Pointing items for text and elements
::::

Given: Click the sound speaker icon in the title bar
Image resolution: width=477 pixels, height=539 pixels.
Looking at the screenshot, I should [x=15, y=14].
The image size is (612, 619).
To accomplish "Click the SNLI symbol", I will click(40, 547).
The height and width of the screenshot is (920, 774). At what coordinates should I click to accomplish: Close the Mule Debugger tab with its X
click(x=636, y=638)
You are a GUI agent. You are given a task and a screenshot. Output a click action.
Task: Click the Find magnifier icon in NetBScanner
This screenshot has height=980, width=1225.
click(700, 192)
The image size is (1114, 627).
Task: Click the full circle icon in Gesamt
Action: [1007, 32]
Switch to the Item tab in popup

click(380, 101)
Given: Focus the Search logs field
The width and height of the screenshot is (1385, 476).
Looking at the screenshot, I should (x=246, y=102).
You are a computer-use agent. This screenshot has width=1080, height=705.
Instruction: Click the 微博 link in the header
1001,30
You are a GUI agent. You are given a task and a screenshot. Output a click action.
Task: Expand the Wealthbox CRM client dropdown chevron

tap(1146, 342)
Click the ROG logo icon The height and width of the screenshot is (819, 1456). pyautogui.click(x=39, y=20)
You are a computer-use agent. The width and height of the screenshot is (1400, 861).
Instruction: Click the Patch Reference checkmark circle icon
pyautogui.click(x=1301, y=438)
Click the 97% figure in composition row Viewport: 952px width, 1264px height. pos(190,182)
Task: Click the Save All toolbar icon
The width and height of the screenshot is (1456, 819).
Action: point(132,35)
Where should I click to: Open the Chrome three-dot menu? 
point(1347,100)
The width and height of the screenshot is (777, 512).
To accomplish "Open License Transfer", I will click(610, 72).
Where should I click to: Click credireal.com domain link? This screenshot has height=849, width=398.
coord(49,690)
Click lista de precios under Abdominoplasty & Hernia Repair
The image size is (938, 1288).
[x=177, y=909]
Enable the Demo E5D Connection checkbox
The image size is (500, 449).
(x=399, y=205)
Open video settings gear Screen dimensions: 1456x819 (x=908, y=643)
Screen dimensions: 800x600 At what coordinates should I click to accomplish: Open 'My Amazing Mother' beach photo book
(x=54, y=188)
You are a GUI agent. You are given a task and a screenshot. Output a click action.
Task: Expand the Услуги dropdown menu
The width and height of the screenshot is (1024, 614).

::::

Update the items above by changing "GUI agent" to "UI agent" everywhere it occurs, leaving everything else as is.

> [WRITTEN SOLUTION]
Given: Click the sound speaker icon in the title bar
Image resolution: width=477 pixels, height=539 pixels.
Looking at the screenshot, I should [x=15, y=14].
The image size is (612, 619).
To accomplish "Click the SNLI symbol", I will click(40, 547).
The height and width of the screenshot is (920, 774). At what coordinates should I click to accomplish: Close the Mule Debugger tab with its X
click(x=636, y=638)
You are a UI agent. You are given a task and a screenshot. Output a click action.
Task: Click the Find magnifier icon in NetBScanner
This screenshot has height=980, width=1225.
click(700, 192)
The image size is (1114, 627).
Task: Click the full circle icon in Gesamt
Action: [1007, 32]
Switch to the Item tab in popup

click(380, 101)
Given: Focus the Search logs field
The width and height of the screenshot is (1385, 476).
Looking at the screenshot, I should (x=246, y=102).
You are a computer-use agent. This screenshot has width=1080, height=705.
Instruction: Click the 微博 link in the header
1001,30
You are a UI agent. You are given a task and a screenshot. Output a click action.
Task: Expand the Wealthbox CRM client dropdown chevron

tap(1146, 342)
Click the ROG logo icon The height and width of the screenshot is (819, 1456). pyautogui.click(x=39, y=20)
You are a computer-use agent. The width and height of the screenshot is (1400, 861).
Instruction: Click the Patch Reference checkmark circle icon
pyautogui.click(x=1301, y=438)
Click the 97% figure in composition row Viewport: 952px width, 1264px height. pos(190,182)
Task: Click the Save All toolbar icon
The width and height of the screenshot is (1456, 819).
Action: point(132,35)
Where should I click to: Open the Chrome three-dot menu? 
point(1347,100)
The width and height of the screenshot is (777, 512).
To accomplish "Open License Transfer", I will click(610, 72).
Where should I click to: Click credireal.com domain link? This screenshot has height=849, width=398.
coord(49,690)
Click lista de precios under Abdominoplasty & Hernia Repair
The image size is (938, 1288).
[x=177, y=909]
Enable the Demo E5D Connection checkbox
The image size is (500, 449).
(x=399, y=205)
Open video settings gear Screen dimensions: 1456x819 (x=908, y=643)
Screen dimensions: 800x600 At what coordinates should I click to accomplish: Open 'My Amazing Mother' beach photo book
(x=54, y=188)
You are a UI agent. You are given a task and a screenshot. Output a click action.
Task: Expand the Услуги dropdown menu
The width and height of the screenshot is (1024, 614).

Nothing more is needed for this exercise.